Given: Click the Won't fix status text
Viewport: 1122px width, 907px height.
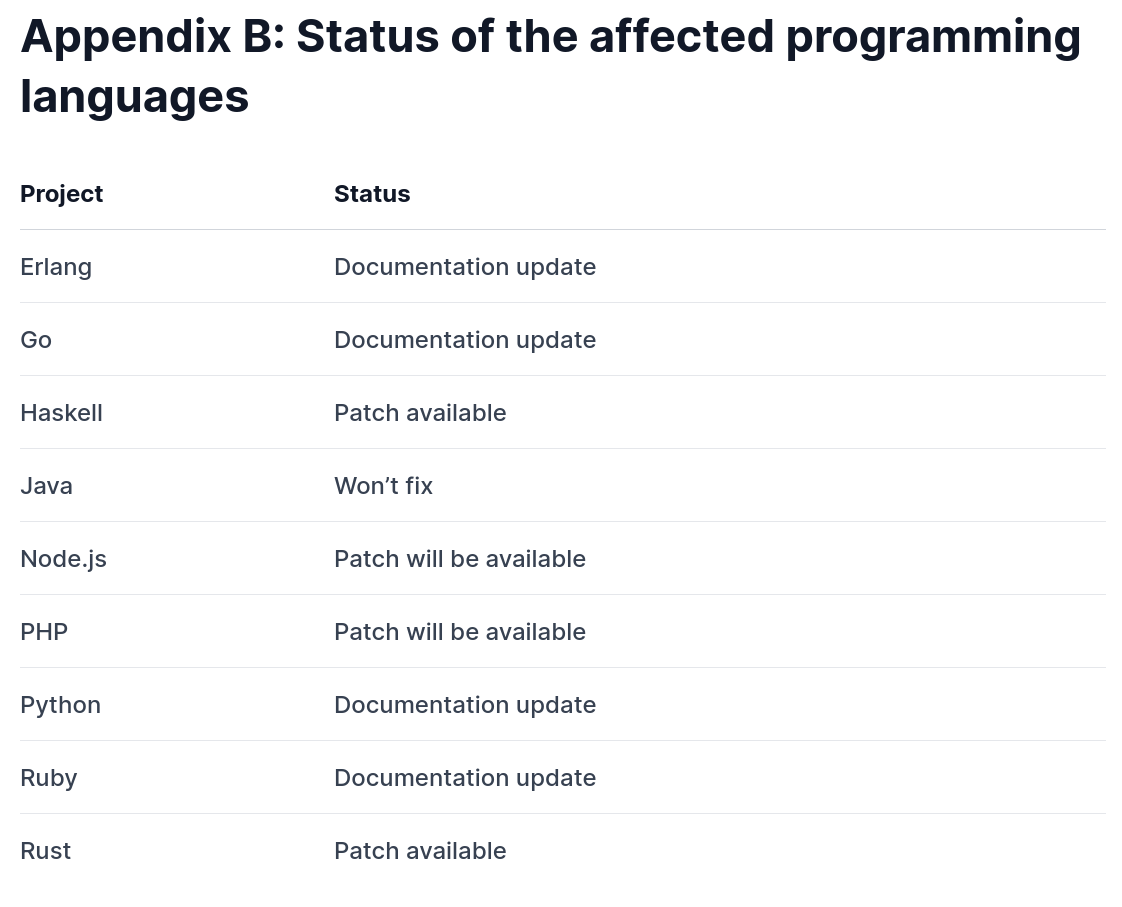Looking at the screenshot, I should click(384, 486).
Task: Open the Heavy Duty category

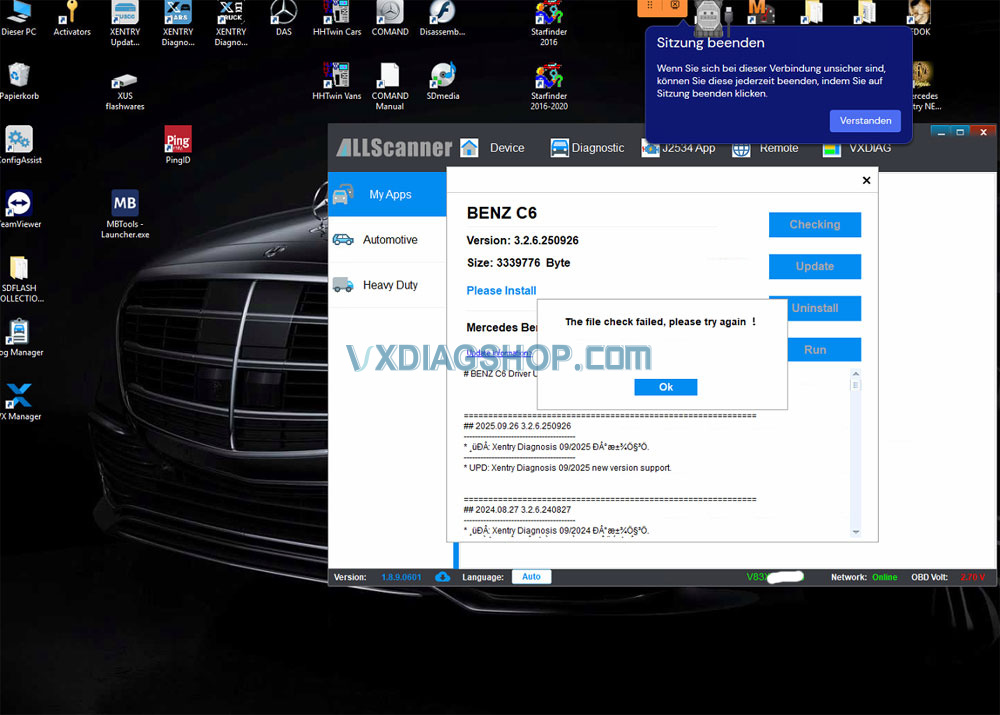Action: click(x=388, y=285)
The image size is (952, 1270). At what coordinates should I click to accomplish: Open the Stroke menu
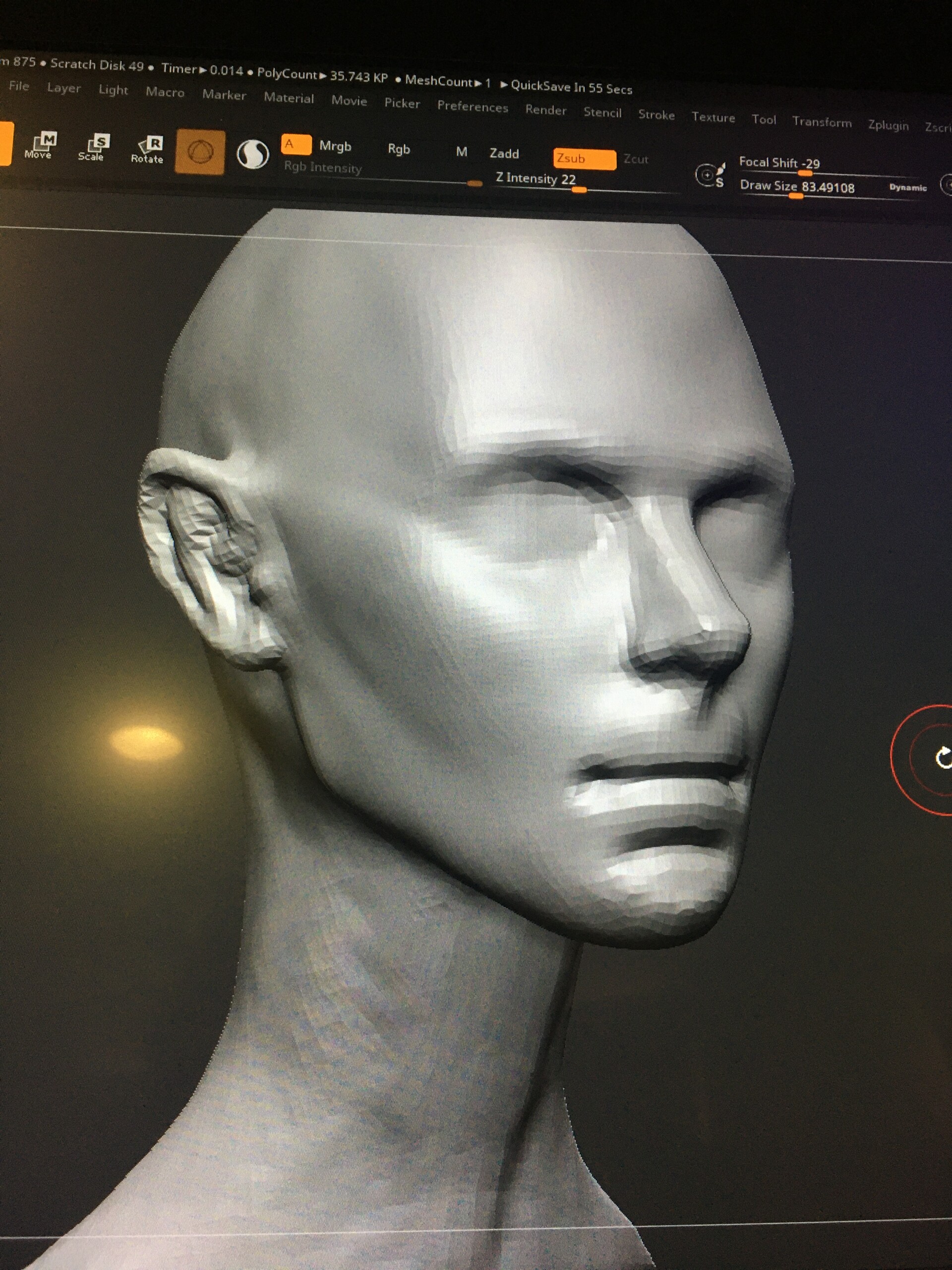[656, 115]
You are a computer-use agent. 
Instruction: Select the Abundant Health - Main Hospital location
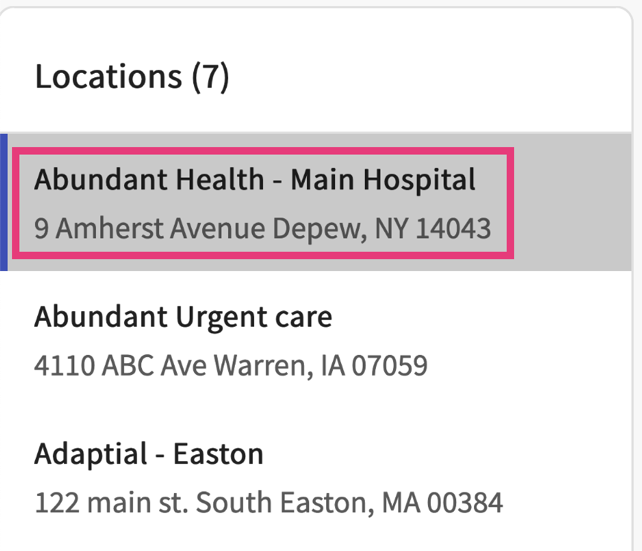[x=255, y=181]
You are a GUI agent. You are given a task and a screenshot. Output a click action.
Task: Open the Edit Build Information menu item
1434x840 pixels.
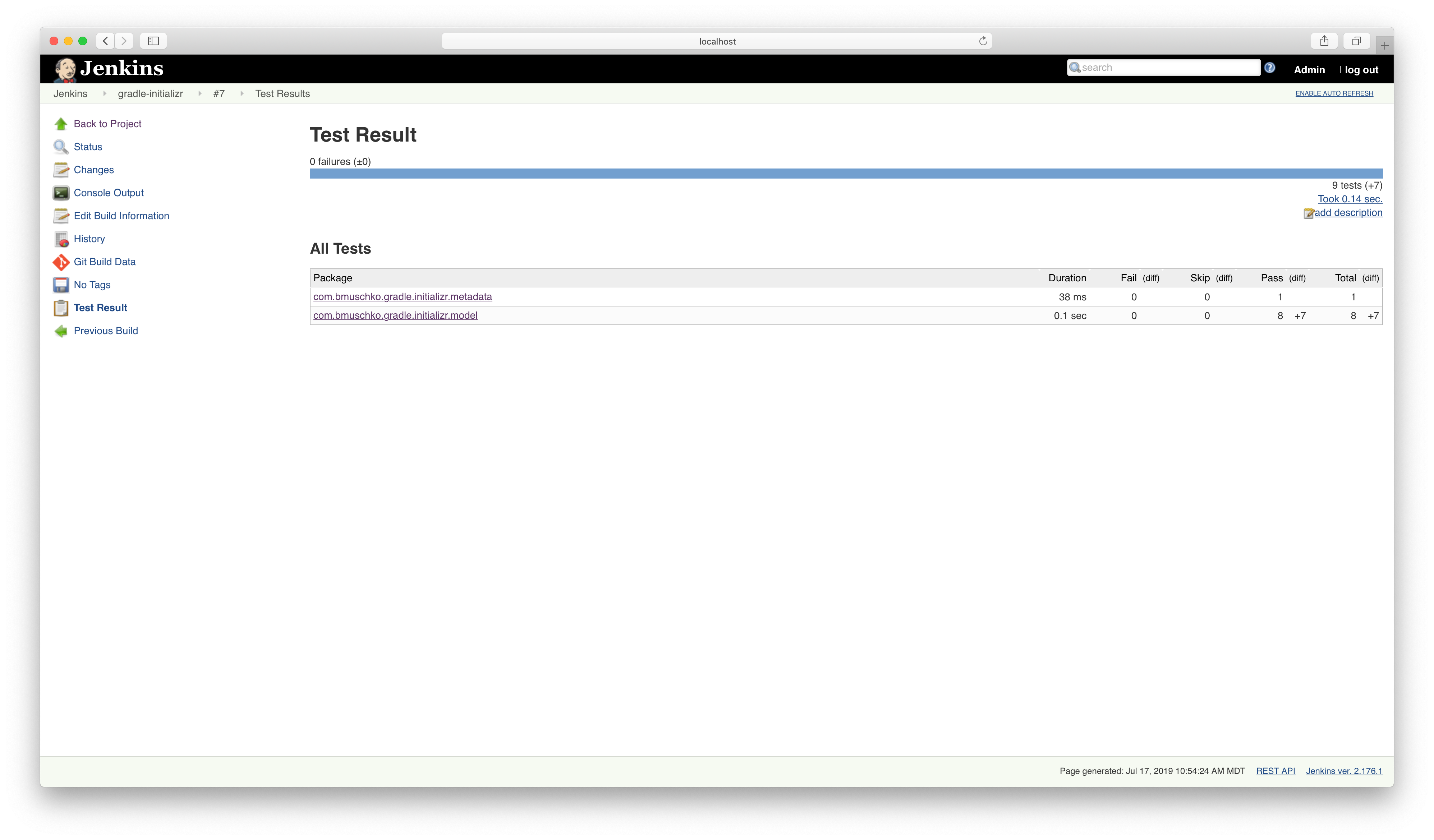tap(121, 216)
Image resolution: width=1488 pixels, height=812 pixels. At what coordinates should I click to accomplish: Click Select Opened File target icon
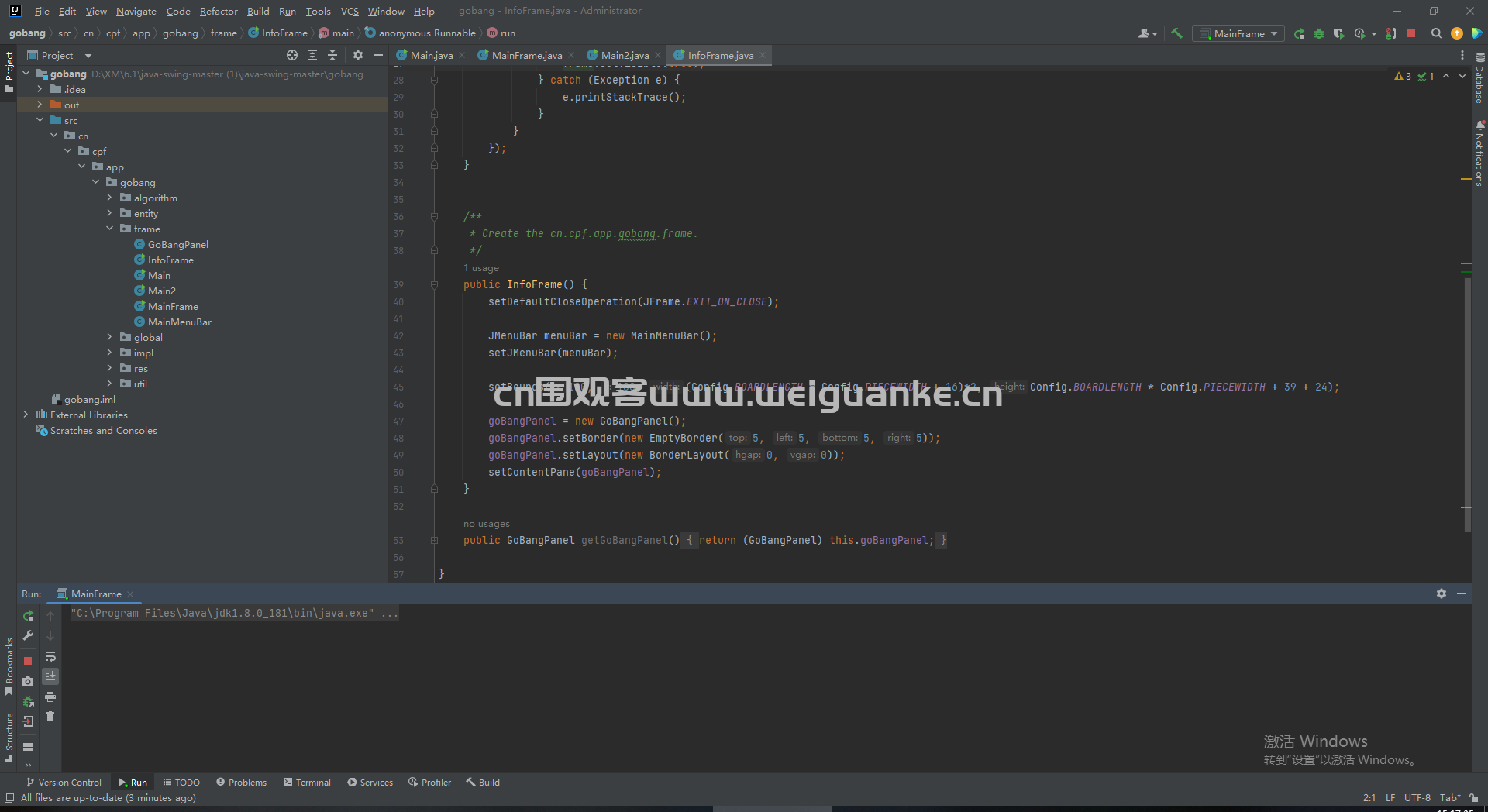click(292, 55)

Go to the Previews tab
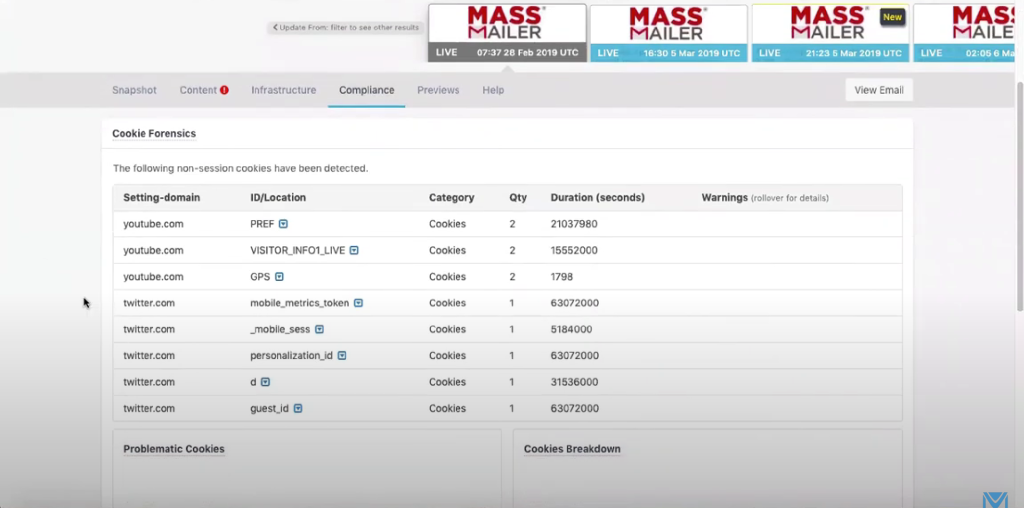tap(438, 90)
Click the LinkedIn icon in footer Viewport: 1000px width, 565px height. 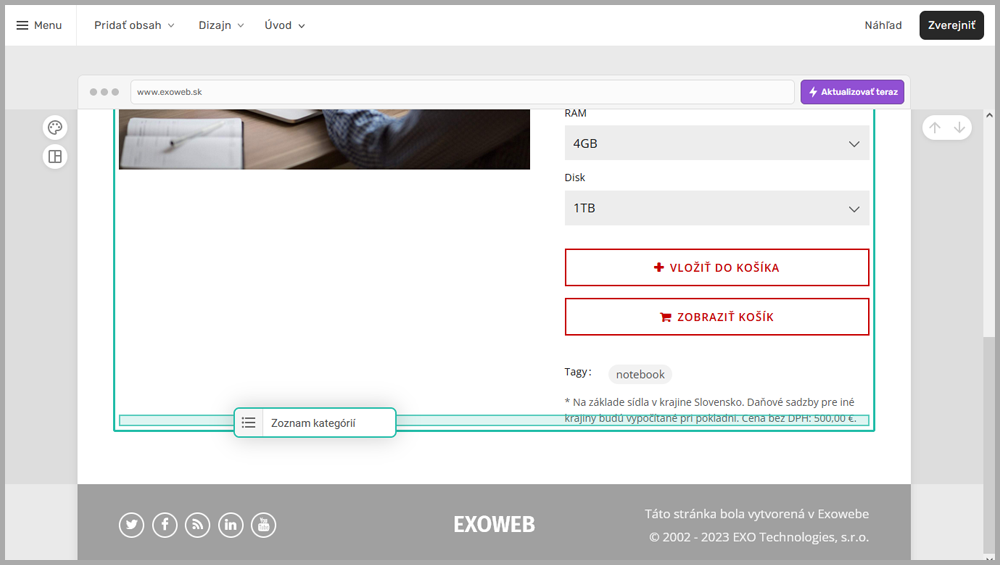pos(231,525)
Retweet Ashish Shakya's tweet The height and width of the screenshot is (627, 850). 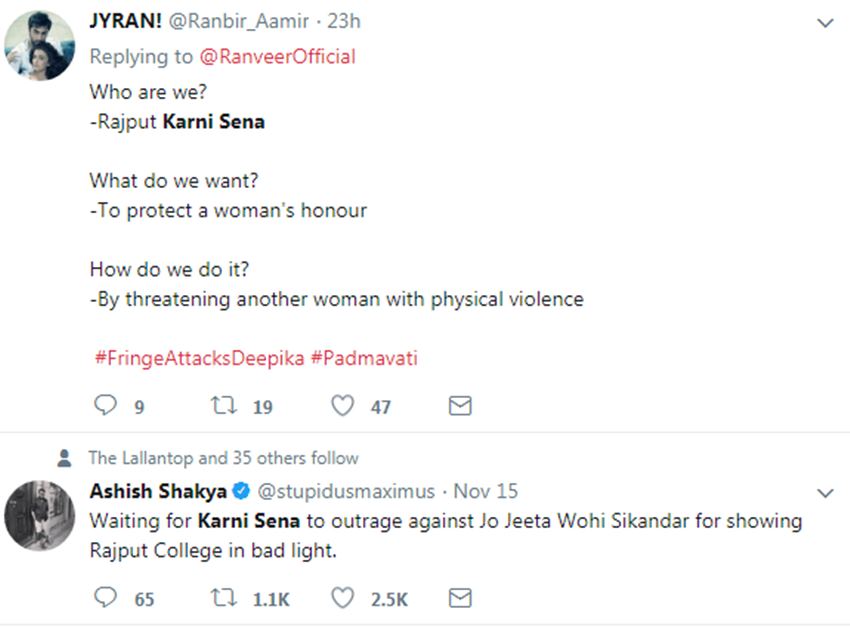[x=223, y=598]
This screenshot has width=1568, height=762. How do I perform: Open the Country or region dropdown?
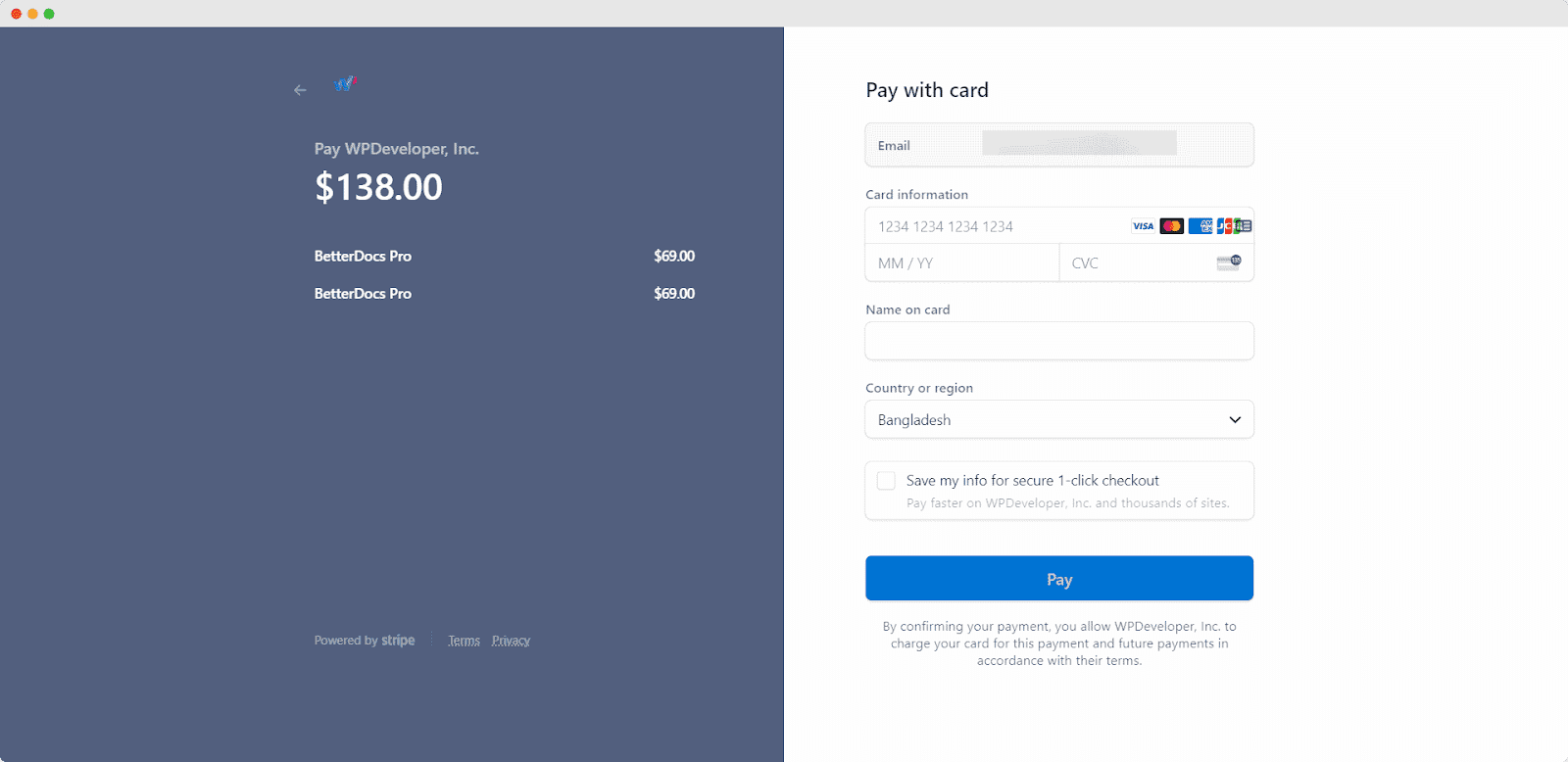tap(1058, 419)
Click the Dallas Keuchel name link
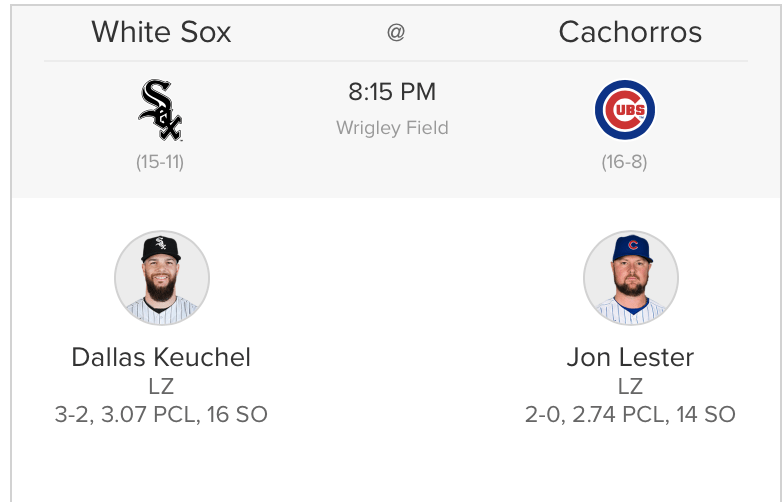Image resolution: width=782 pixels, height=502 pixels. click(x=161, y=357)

※ ※ ※

DIRECTION> Start at the line containing "You are a computer-use agent." and end after the line containing "[x=255, y=181]". Rewrite that data in full, requests included, but add 96 to every coordinate in the answers and leave out the pictures.

WORKED SOLUTION>
You are a computer-use agent. 
Instruction: Select the Abundant Health - Main Hospital location
[x=351, y=277]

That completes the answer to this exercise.